In a soft and sometimes breaking voice, Knox told the Florence court that she wrongly accused an innocent man – the Congolese owner of the bar where she worked part-time – of killing Meredith Kercher while she was under intense police pressure during overnight questioning without the benefit of a lawyer or competent translator.
In a nine-minute prepared statement, she told the panel: “I am very sorry that I was not strong enough to resist the pressure of police.
“I didn’t know who the murderer was. I had no way to know.”
The killing of 21-year-old Ms Kercher in the idyllic hilltop town of Perugia fuelled global headlines as suspicion fell on Knox, a 20-year-old exchange student from Seattle, and her new Italian boyfriend Raffaele Sollecito.
Flip-flop verdicts over nearly eight years of legal proceedings polarised trial watchers on both sides of the Atlantic as the case gained international attention on social media, then still in its infancy.
The case continues to draw an intense media presence, with photographers massing around Knox, her husband Christopher Robinson and their legal team as they entered the courtroom about an hour before the hearing.
A camera knocked her on the left temple, her lawyer Luca Luparia Donati said. Knox’s husband examined a small bump on her head as they sat in the front row of the court.
Knox, now a 36-year-old mother of two small children, returned to Italy for only the second time since she was freed in October 2011, after four years in jail, by a Perugia appeals court that overturned the initial guilty verdict in the murder case against both Knox and Mr Sollecito.
She remained in the United States through two more flip-flop verdicts before Italy’s highest court definitively exonerated Knox and Sollecito of the murder in March 2015, stating flatly that they had not committed the crime.
Knox wrote on social media: “I will walk into the very same courtroom where I was reconvicted of a crime I didn’t commit, this time to defend myself yet again.
“I hope to clear my name once and for all of the false charges against me. Wish me luck.”
Last autumn, Italy’s highest Cassation Court threw out the slander conviction that had withstood five trials, ordering a new trial, thanks to a 2022 Italian judicial reform allowing cases that have reached a definitive verdict to be reopened if human rights violations are found.

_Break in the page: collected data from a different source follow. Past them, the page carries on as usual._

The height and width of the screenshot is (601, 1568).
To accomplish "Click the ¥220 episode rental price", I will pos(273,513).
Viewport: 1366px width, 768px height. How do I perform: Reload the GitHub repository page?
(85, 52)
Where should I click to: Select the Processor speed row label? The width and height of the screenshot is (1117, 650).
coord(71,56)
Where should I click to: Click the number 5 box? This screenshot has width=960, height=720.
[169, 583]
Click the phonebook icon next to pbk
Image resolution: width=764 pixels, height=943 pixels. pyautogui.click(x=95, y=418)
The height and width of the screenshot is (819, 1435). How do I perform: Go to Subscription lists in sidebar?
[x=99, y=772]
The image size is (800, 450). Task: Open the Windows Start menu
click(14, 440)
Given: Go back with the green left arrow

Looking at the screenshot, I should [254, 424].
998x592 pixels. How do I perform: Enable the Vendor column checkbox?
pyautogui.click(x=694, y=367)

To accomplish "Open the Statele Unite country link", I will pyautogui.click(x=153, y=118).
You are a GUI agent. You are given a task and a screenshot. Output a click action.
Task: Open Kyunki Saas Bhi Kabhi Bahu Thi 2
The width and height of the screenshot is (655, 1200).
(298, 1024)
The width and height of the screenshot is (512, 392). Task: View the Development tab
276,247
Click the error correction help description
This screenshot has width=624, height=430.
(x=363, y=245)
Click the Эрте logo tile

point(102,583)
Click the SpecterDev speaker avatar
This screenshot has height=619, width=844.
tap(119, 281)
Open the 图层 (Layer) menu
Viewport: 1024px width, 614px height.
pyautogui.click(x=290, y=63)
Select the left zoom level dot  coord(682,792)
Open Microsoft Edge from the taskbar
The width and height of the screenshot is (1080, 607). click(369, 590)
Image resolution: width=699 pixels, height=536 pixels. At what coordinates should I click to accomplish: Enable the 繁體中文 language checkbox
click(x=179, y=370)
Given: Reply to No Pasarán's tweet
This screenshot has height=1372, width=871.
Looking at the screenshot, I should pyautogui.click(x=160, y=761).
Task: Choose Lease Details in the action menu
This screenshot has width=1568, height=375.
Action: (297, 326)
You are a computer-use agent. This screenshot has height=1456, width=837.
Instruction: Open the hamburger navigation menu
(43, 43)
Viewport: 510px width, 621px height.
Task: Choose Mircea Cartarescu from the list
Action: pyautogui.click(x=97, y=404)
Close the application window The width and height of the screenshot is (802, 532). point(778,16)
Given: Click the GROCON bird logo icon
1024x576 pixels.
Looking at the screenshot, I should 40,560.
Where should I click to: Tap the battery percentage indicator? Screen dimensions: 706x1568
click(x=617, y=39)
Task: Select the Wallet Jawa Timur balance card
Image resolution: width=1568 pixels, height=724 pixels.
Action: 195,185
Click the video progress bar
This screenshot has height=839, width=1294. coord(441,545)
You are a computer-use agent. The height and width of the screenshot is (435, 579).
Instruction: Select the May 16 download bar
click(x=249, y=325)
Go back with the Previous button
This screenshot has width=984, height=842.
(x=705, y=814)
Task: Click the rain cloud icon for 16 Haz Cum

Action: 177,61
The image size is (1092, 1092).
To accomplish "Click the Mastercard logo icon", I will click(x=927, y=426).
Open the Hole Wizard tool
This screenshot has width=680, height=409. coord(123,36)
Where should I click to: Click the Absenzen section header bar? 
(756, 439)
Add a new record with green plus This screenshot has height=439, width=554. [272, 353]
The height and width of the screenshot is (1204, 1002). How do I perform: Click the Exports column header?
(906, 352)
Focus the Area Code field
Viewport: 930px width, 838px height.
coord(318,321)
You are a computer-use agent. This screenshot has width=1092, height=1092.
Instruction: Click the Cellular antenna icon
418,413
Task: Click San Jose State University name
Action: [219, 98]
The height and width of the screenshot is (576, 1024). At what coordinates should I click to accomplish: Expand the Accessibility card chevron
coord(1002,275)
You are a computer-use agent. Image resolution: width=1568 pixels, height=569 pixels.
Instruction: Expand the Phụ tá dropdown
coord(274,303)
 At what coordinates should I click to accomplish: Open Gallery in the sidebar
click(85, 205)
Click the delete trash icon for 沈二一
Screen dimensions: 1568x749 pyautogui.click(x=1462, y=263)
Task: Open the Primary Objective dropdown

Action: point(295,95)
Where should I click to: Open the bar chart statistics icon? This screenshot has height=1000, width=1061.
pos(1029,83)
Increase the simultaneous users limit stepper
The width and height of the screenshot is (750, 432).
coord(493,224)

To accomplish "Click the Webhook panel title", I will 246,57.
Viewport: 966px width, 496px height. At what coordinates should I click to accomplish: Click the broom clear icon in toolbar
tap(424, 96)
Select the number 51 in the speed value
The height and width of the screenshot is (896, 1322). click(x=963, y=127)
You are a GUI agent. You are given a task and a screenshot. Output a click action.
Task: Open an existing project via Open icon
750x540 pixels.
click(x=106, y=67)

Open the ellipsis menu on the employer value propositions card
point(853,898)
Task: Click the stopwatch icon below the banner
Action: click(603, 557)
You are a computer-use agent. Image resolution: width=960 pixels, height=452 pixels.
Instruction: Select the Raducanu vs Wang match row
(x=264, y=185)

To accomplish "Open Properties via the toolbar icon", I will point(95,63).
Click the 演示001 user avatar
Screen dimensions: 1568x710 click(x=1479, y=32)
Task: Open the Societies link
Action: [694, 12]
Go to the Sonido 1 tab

This time, the court has been ordered to disregard two damaging statements typed by police and signed by Knox at 1.45am and 5.45am as she was held for questioning overnight into the small hours of November 6, 2007.
In the statements, Knox said she remembered hearing Ms Kercher scream, and pointed to Mr Lumumba for the killing.
Hours later, still in custody at about 1pm, she asked for pen and paper and wrote her own statement in English, questioning the version that she had signed.
Whatever the outcome, Knox risks no more jail time. The four years she served before the first acquittal covers the three-year slander sentence.
Rudy Hermann Guede was convicted of Kercher’s murder in a fast-track trial that foresees a lesser sentence.
A drifter from the Ivory Coast who was living in Perugia, Guede was arrested in Germany where he fled after the murder.
He initially told a friend in a wiretapped call that Knox had nothing to do with the crime, but after being returned to Italy blamed Knox and denied involvement.
Guede was released from prison in 2021 after serving 13 years of a 16-year term that included a ruling that he did not act alone.